§ REQUIRED WORK: Copy, exactly and without additions, every line in the records below from the one holding "Instruction: Open Kompas" through the one holding "Given: Select the", both ends included.

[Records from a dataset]
>>>>>

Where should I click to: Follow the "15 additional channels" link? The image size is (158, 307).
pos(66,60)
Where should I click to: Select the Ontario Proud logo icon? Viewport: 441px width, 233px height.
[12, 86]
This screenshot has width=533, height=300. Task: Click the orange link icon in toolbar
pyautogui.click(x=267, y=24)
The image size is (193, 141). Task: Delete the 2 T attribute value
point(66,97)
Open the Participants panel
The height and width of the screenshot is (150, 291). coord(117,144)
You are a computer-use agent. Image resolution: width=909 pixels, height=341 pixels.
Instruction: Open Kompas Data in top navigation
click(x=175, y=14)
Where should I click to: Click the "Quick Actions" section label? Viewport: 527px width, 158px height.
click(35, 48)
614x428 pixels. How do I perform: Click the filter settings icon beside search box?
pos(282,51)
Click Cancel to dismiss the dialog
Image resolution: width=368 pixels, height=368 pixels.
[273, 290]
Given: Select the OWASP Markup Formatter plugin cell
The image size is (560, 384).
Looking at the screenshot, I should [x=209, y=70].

<<<<<
>>>>>

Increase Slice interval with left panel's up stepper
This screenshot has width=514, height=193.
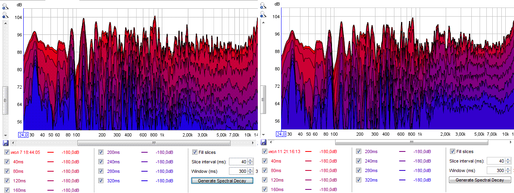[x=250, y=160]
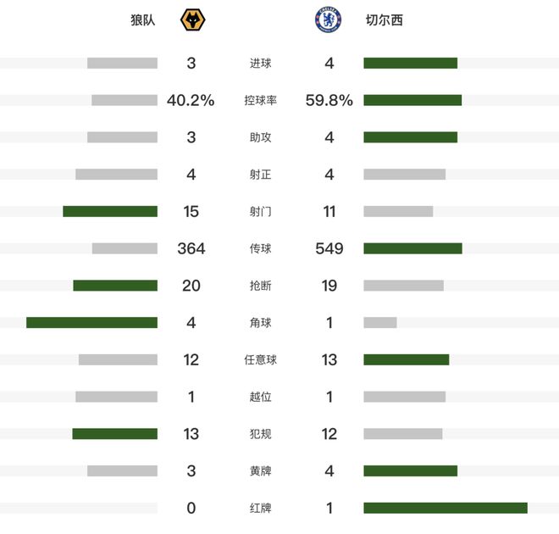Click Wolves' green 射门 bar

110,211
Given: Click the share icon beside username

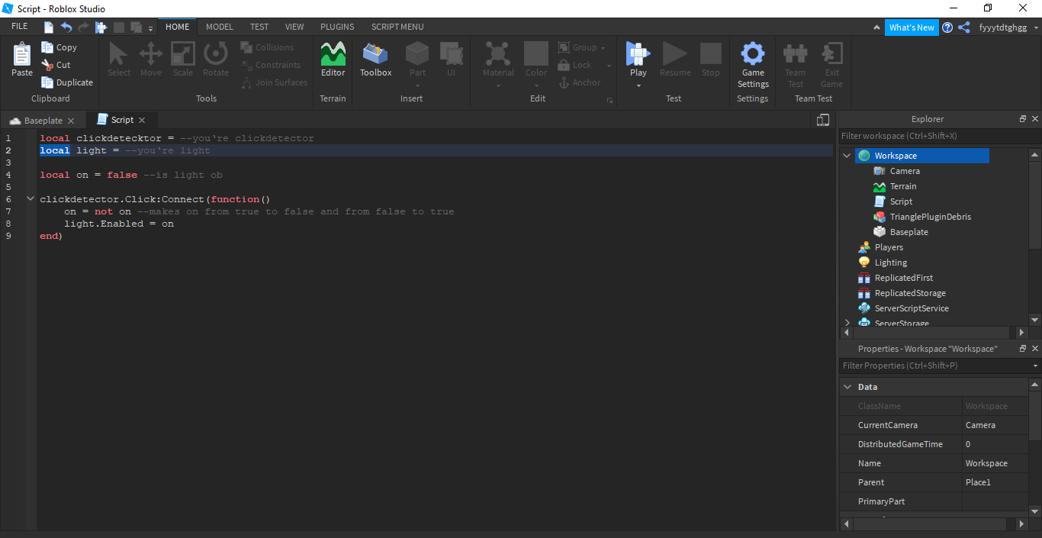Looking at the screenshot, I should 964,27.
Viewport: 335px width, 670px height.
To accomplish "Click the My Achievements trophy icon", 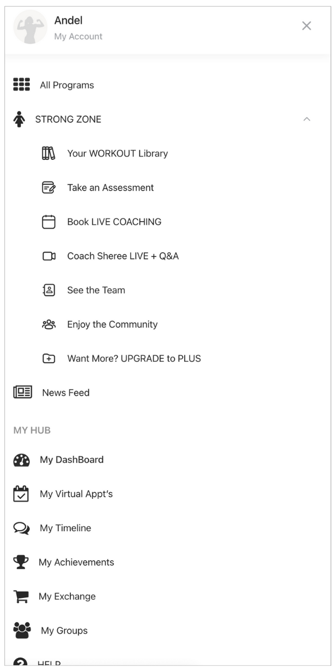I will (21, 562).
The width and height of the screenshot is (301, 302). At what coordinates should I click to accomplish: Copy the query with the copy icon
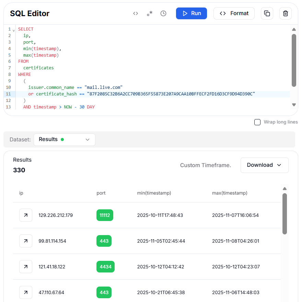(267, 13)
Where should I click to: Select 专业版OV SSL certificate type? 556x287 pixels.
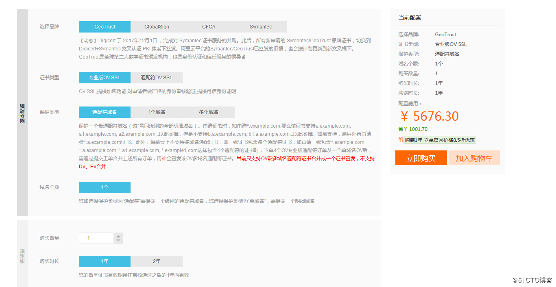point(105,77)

<<<<<

§ ANSWER SECTION:
Instruction: Open Kompas Data in top navigation
click(x=175, y=14)
Where should I click to: Click the "Quick Actions" section label? Viewport: 527px width, 158px height.
click(35, 48)
614x428 pixels. How do I perform: Click the filter settings icon beside search box?
pos(282,51)
Click Cancel to dismiss the dialog
Image resolution: width=368 pixels, height=368 pixels.
[273, 290]
Given: Select the OWASP Markup Formatter plugin cell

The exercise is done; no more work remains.